**Supplied records:**
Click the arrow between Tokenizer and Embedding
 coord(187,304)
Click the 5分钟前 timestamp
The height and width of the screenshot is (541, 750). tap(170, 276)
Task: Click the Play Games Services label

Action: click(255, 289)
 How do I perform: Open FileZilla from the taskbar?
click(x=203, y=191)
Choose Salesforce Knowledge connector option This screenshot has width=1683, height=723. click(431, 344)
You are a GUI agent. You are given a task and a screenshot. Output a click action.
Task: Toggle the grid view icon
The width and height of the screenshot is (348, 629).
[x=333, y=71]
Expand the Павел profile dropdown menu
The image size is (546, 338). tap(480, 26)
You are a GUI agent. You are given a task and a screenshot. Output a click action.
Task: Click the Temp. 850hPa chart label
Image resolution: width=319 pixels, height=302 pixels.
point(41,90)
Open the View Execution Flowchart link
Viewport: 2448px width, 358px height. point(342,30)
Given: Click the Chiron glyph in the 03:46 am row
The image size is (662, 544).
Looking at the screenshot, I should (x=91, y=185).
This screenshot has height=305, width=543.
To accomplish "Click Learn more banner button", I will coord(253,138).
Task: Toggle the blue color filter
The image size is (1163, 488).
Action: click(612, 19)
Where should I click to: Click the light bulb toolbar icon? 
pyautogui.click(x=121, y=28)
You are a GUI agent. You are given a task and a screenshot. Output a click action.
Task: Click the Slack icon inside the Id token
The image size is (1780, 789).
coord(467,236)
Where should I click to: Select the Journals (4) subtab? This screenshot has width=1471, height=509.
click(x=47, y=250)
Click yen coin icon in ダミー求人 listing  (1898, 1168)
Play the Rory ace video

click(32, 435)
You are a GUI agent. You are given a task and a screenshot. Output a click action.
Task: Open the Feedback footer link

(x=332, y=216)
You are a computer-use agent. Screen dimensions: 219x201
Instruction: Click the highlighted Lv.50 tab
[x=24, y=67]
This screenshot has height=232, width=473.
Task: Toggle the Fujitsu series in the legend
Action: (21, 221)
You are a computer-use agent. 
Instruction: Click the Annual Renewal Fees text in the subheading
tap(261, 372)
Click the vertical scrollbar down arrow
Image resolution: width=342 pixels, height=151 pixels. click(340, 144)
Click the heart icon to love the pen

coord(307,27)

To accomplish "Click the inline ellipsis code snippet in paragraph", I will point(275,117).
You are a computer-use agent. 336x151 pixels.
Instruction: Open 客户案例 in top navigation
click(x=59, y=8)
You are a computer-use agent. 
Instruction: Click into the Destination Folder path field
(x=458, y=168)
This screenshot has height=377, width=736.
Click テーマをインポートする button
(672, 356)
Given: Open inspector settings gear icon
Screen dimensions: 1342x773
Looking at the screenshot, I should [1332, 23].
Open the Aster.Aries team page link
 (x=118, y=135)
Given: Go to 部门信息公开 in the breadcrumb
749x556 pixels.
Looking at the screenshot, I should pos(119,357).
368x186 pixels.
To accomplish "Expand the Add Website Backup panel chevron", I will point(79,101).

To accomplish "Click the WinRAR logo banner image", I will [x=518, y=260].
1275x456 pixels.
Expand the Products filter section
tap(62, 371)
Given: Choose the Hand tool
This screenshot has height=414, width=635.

**Goal:** Please copy the records above word for word.

**Solution for this problem:**
Click the arrow between Tokenizer and Embedding
 coord(187,304)
Click the 5分钟前 timestamp
The height and width of the screenshot is (541, 750). tap(170, 276)
Task: Click the Play Games Services label

Action: click(255, 289)
 How do I perform: Open FileZilla from the taskbar?
click(x=203, y=191)
Choose Salesforce Knowledge connector option This screenshot has width=1683, height=723. click(431, 344)
You are a GUI agent. You are given a task and a screenshot. Output a click action.
Task: Toggle the grid view icon
The width and height of the screenshot is (348, 629).
[x=333, y=71]
Expand the Павел profile dropdown menu
The image size is (546, 338). tap(480, 26)
You are a GUI agent. You are given a task and a screenshot. Output a click action.
Task: Click the Temp. 850hPa chart label
Image resolution: width=319 pixels, height=302 pixels.
point(41,90)
Open the View Execution Flowchart link
Viewport: 2448px width, 358px height. point(342,30)
Given: Click the Chiron glyph in the 03:46 am row
The image size is (662, 544).
Looking at the screenshot, I should (x=91, y=185).
This screenshot has height=305, width=543.
To accomplish "Click Learn more banner button", I will coord(253,138).
Task: Toggle the blue color filter
The image size is (1163, 488).
Action: click(612, 19)
Where should I click to: Click the light bulb toolbar icon? 
pyautogui.click(x=121, y=28)
You are a GUI agent. You are given a task and a screenshot. Output a click action.
Task: Click the Slack icon inside the Id token
The image size is (1780, 789).
coord(467,236)
Where should I click to: Select the Journals (4) subtab? This screenshot has width=1471, height=509.
click(x=47, y=250)
Click yen coin icon in ダミー求人 listing  (1898, 1168)
Play the Rory ace video

click(32, 435)
You are a GUI agent. You are given a task and a screenshot. Output a click action.
Task: Open the Feedback footer link

(x=332, y=216)
You are a computer-use agent. Screen dimensions: 219x201
Instruction: Click the highlighted Lv.50 tab
[x=24, y=67]
This screenshot has height=232, width=473.
Task: Toggle the Fujitsu series in the legend
Action: (21, 221)
You are a computer-use agent. 
Instruction: Click the Annual Renewal Fees text in the subheading
tap(261, 372)
Click the vertical scrollbar down arrow
Image resolution: width=342 pixels, height=151 pixels. click(340, 144)
Click the heart icon to love the pen

coord(307,27)

To accomplish "Click the inline ellipsis code snippet in paragraph", I will point(275,117).
You are a computer-use agent. 336x151 pixels.
Instruction: Open 客户案例 in top navigation
click(x=59, y=8)
You are a computer-use agent. 
Instruction: Click into the Destination Folder path field
(x=458, y=168)
This screenshot has height=377, width=736.
Click テーマをインポートする button
(672, 356)
Given: Open inspector settings gear icon
Screen dimensions: 1342x773
Looking at the screenshot, I should [1332, 23].
Open the Aster.Aries team page link
 (x=118, y=135)
Given: Go to 部门信息公开 in the breadcrumb
749x556 pixels.
Looking at the screenshot, I should pos(119,357).
368x186 pixels.
To accomplish "Expand the Add Website Backup panel chevron", I will point(79,101).

To accomplish "Click the WinRAR logo banner image", I will [x=518, y=260].
1275x456 pixels.
Expand the Products filter section
tap(62, 371)
Given: Choose the Hand tool
This screenshot has height=414, width=635.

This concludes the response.